→ **Passage**
begin

Lazio was also unable to compensate for George W. Bush's poor 35 percent showing in the state. He did run ahead of Bush by polling 42 percent, but was unable to find a sufficiently large number of independents willing to vote for both Al Gore and himself. He only was able to hold onto a 50 percent to 47 percent lead over Hillary in the Republican stronghold of upstate New York, hardly enough to overcome her huge advantage in New York City. On top of this, Lazio's House seat went Democratic, as a conservative third-party insurgency siphoned off enough votes to prevent the election of the first black woman Republican to Congress in history.
While Senate GOP liberals Olympia Snowe of Maine and Jim Jeffords of Vermont were reelected by wide margins and Lincoln Chaffee held onto his father's Senate seat, key conservative incumbents were defeated. Sen. John Ashcroft's defense of the family and limited government earned him a reputation as one of the nation's leading conservative officeholders, with many on the right speaking of him as presidential material. Ashcroft had even considered a run for the GOP nod this year.
But he found himself locked in a tight reelection fight against popular Democratic Missouri Gov. Mel Carnahan. As the heated campaign was coming to a close, polls showed Ashcroft building a slim lead over his opponent - until the country was jarred by Carnahan's tragic death in a private plane crash. Jane Carnahan, the governor's widow, said she would accept a gubernatorial appointment to her late husband's seat, which resulted in a sympathy vote that changed the outcome of an election. Ashcroft narrowly lost the race and Carnahan's coattails allowed Democrat Eric Holden to upset another fine conservative, Congressman Jim Talent (an unsung hero of the welfare reform debate), in the governor's race.
Despite the dubious legal nature of a corpse winning election to the US Senate, the equally questionable ruling by a Democratic judge to extend polling beyond the prescribed hours in order to boost Democratic turnout and the shameless exploitation of Carnahan's death by Missouri Democrats, Ashcroft graciously conceded rather than fight the results. Perhaps he should send a memo to the vice president.
Another bitter pill for conservatives to swallow was the narrow defeat of Sen. Spencer Abraham by liberal Rep. Debbie Staenow in the Michigan Senate race. Abraham was the leading supply-sider in a Congress that no longer had the likes of Jack Kemp, a seasoned political veteran who had chaired the Michigan Republican Party and coordinated its revival alongside John Engler. In addition to being a reliable vote for removing trade barriers, rescinding regulations and protecting the unborn, he was a leader on school choice, welfare reform and pro-growth tax cuts. That Spence Abraham did not survive this close challenge (he led in most polls, but was also well below the crucial 50 percent mark for incumbents) was deeply disappointing. Sen. William Roth of Delaware, the man who co-authored the famed pro-growth Kemp-Roth tax cut that eventually became the basis of the Reagan tax cuts in 1981, also went down to defeat.

end

→ **Given information**

begin

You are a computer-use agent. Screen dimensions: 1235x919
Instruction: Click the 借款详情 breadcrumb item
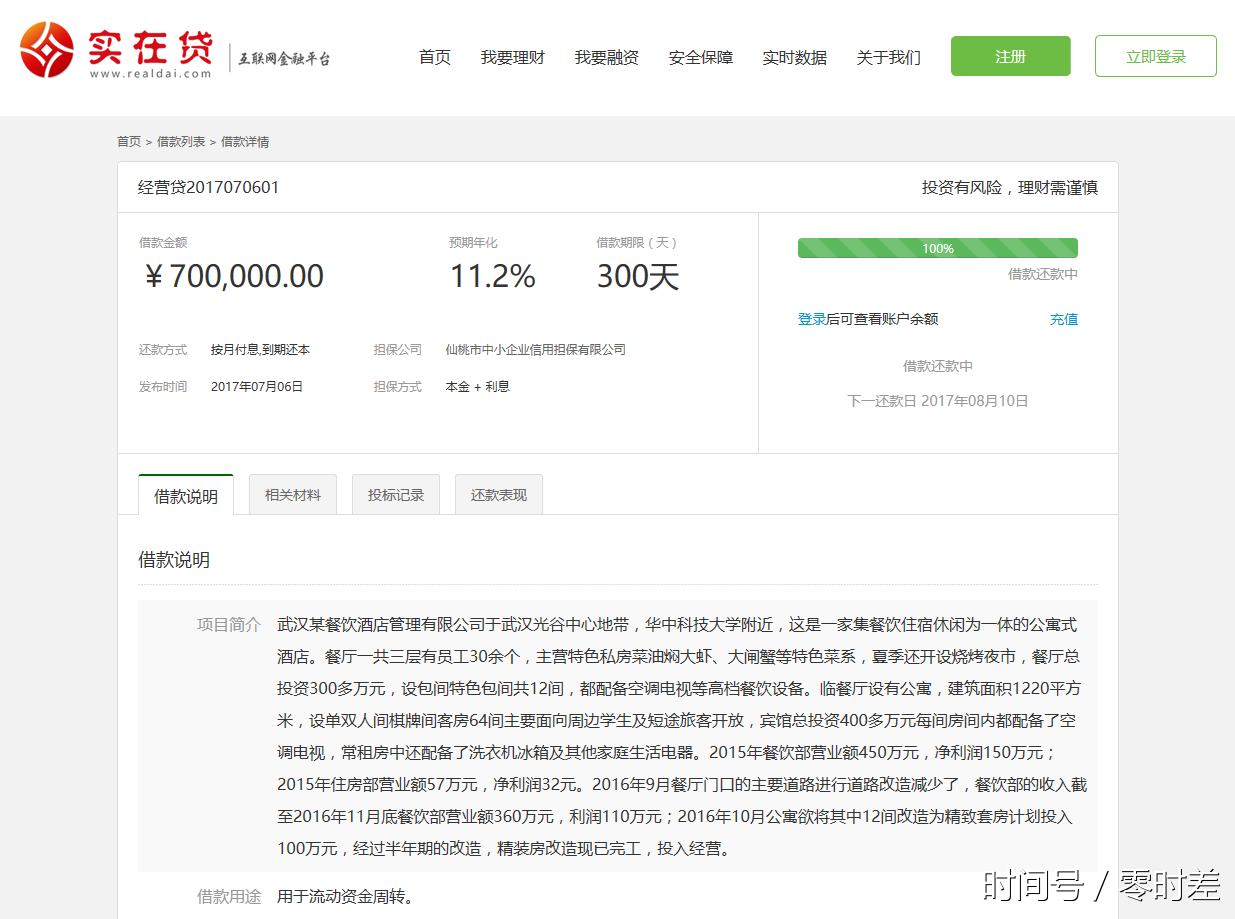pyautogui.click(x=245, y=142)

end

→ **Short problem**
Can you reproduce the election passage word for word, starting with "Despite the dubious" and going on through "the vice president."? Draw only on the election passage when answering.

→ **Completed exercise**
Despite the dubious legal nature of a corpse winning election to the US Senate, the equally questionable ruling by a Democratic judge to extend polling beyond the prescribed hours in order to boost Democratic turnout and the shameless exploitation of Carnahan's death by Missouri Democrats, Ashcroft graciously conceded rather than fight the results. Perhaps he should send a memo to the vice president.